TASK OBJECTIVE - Copies of all lines that contain "toolbar" are needed; take them from the data below.

[Stored records]
----

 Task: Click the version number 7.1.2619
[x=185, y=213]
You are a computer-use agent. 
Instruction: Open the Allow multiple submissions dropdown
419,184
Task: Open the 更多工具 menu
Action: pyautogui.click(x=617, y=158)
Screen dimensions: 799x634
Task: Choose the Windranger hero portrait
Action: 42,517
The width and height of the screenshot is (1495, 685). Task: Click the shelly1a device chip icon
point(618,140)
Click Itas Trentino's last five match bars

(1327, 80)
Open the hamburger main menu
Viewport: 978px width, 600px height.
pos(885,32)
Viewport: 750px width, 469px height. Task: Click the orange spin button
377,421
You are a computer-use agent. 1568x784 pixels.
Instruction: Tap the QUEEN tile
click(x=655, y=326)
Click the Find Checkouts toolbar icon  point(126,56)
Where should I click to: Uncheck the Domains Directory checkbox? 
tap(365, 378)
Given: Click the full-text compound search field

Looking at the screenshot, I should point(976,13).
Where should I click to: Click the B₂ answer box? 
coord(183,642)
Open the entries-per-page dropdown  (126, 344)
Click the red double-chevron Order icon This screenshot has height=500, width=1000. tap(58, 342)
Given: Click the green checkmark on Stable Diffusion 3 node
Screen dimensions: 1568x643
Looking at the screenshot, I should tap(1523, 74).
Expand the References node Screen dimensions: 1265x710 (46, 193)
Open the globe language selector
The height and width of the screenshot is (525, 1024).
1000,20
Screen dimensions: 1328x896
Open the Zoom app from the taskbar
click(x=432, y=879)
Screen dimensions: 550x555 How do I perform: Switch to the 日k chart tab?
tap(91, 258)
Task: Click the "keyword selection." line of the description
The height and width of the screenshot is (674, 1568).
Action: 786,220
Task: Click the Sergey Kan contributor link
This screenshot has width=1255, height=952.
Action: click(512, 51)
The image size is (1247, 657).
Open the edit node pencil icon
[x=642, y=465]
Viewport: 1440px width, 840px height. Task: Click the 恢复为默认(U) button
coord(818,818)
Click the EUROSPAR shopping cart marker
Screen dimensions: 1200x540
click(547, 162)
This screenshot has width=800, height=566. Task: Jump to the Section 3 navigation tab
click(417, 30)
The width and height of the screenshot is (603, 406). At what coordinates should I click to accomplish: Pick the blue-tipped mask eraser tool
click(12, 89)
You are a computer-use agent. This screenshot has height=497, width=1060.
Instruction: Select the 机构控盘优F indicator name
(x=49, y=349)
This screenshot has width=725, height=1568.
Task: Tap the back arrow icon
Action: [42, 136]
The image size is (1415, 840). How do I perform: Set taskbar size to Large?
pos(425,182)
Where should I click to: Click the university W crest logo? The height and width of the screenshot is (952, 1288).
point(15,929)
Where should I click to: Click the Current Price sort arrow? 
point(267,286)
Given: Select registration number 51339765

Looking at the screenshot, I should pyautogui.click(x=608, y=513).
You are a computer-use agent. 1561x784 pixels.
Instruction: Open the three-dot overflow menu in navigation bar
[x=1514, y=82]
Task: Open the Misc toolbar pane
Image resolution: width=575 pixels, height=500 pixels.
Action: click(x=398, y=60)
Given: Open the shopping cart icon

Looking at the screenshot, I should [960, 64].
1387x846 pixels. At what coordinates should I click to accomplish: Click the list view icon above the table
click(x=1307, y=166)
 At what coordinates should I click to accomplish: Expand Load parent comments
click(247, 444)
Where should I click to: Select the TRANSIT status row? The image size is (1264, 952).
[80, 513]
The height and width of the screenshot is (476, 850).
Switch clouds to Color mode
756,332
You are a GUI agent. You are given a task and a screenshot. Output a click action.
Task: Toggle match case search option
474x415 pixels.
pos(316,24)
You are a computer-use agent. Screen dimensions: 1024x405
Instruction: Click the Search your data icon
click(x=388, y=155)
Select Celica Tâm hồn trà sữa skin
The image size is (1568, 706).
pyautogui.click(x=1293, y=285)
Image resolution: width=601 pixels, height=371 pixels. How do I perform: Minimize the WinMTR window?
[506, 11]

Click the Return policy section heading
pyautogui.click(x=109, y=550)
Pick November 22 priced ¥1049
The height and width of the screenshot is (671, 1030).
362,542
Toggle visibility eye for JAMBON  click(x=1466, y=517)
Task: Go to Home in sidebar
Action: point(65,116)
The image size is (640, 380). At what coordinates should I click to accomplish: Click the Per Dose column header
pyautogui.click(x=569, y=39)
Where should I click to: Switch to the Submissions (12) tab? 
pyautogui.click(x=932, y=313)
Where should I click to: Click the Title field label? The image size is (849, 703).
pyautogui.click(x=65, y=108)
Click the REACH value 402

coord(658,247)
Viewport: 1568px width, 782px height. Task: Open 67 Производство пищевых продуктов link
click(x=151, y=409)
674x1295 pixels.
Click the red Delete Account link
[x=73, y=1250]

----

RESPONSE BOX -
Click the Find Checkouts toolbar icon  point(126,56)
Task: Open the Misc toolbar pane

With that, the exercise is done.